• _Verilen Bilgiler_:
↓

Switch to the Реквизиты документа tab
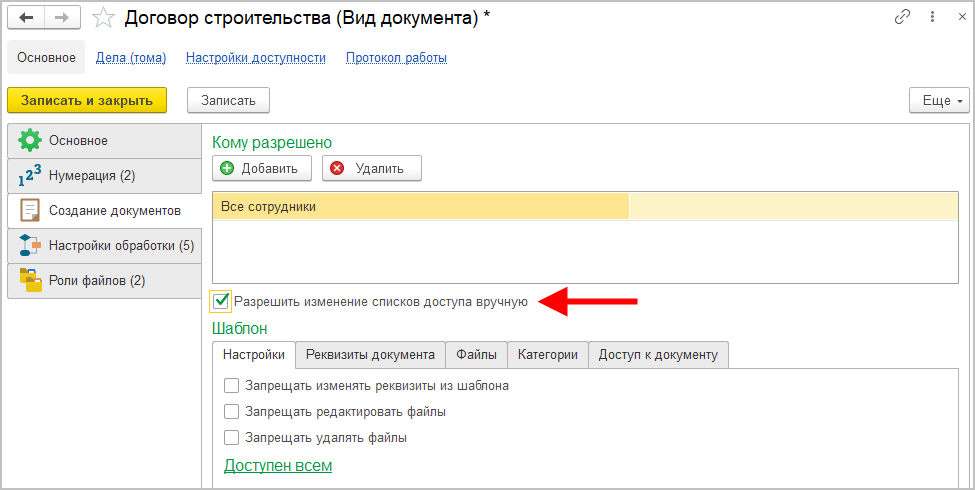The height and width of the screenshot is (490, 975). (x=370, y=354)
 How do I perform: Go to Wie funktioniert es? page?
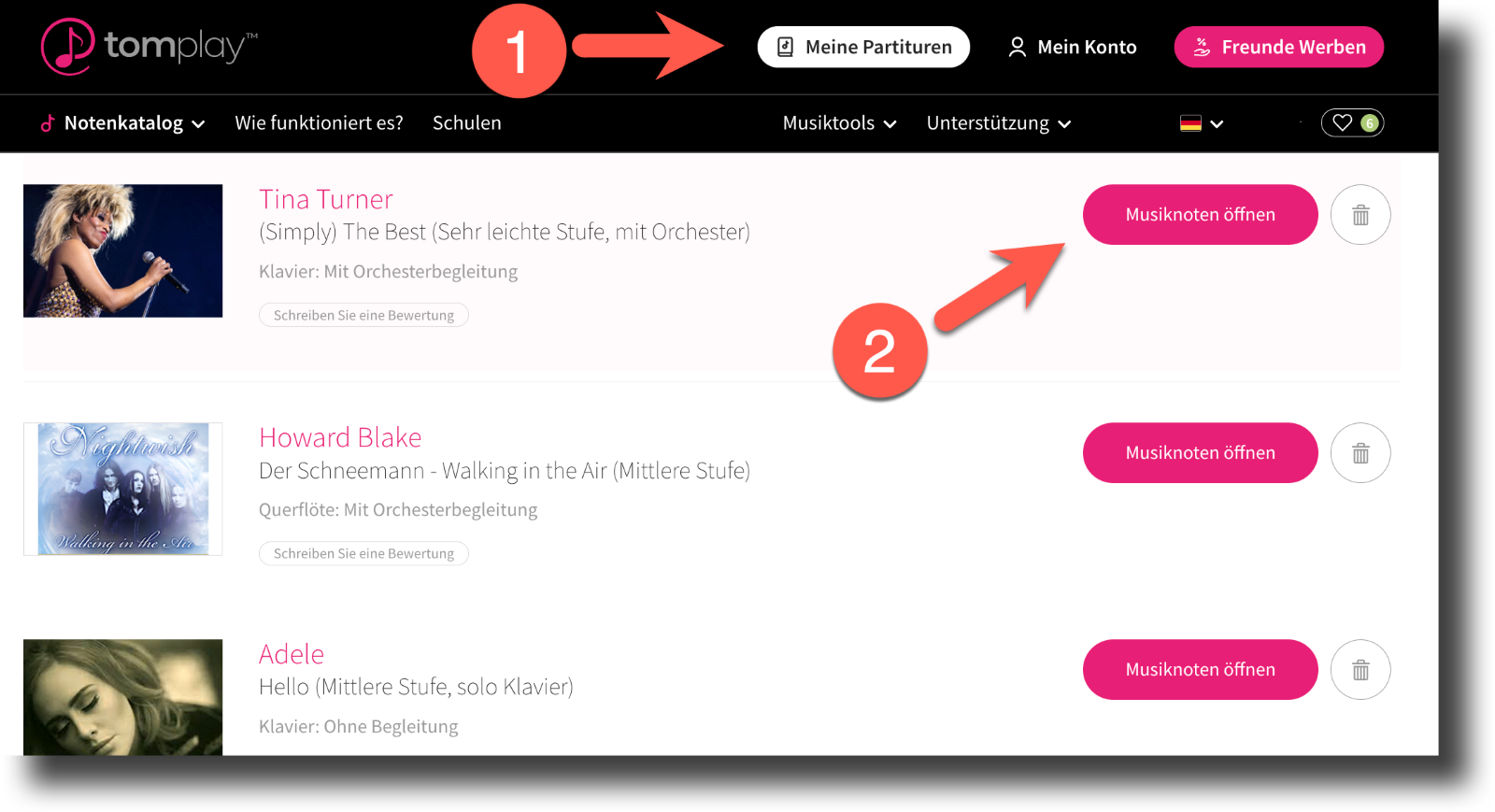(x=319, y=123)
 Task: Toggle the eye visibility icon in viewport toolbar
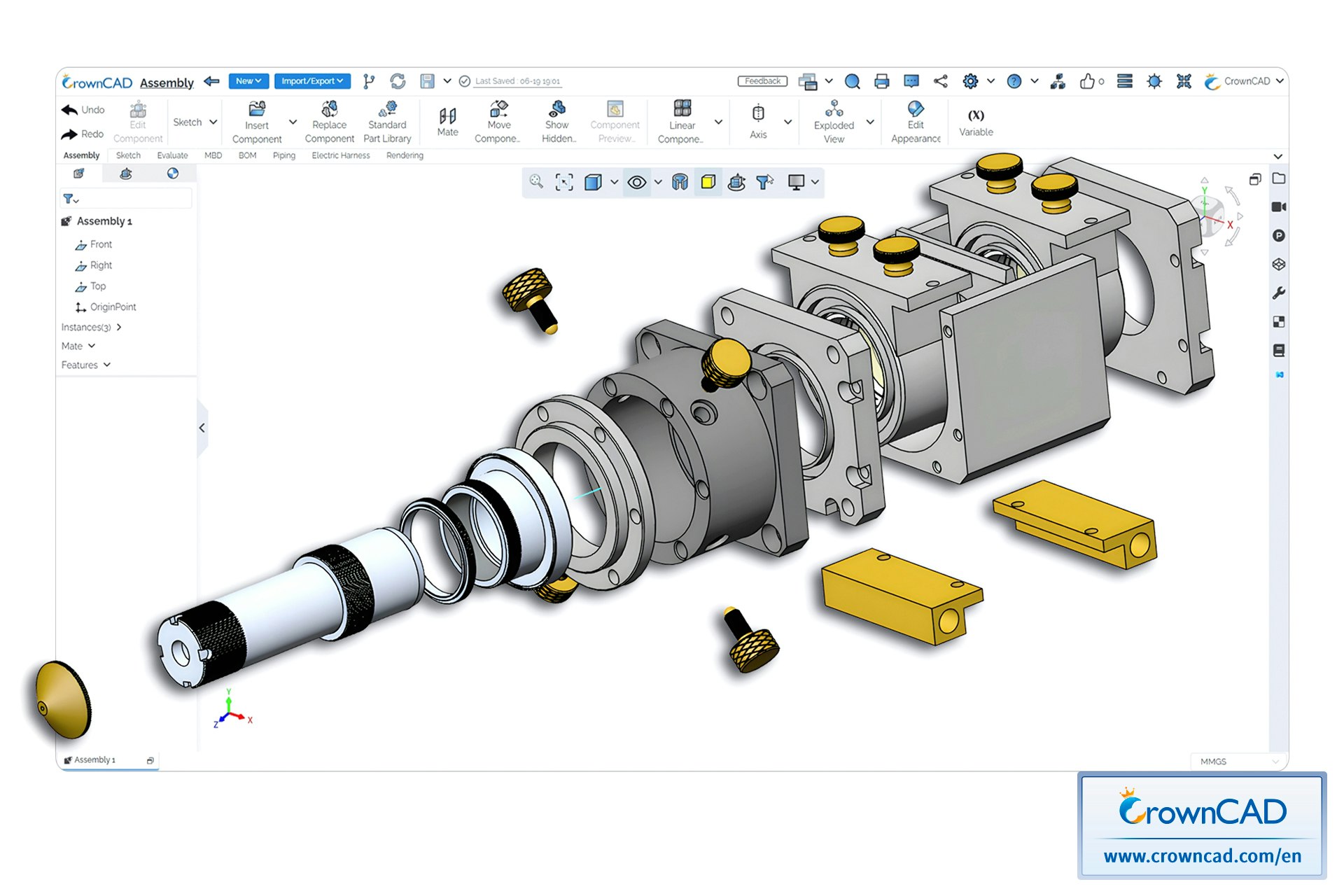tap(636, 182)
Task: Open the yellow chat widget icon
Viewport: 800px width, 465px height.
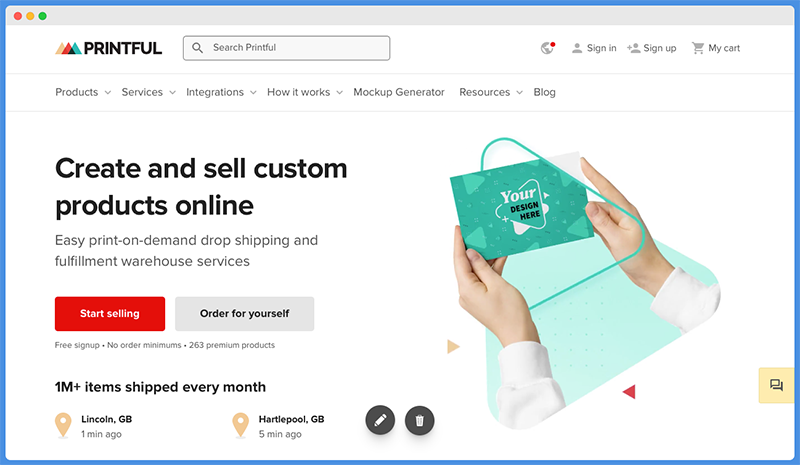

↑

• _Görev Tanımı_:
Yukarıdaki verilerde "icon" dizesini içeren satırların hepsini listeleyin. Büyük ve küçük harf ayrımı gözetilir.

• _Doğru Yanıt_:
 Task: Toggle the eye visibility icon in viewport toolbar
Task: Open the yellow chat widget icon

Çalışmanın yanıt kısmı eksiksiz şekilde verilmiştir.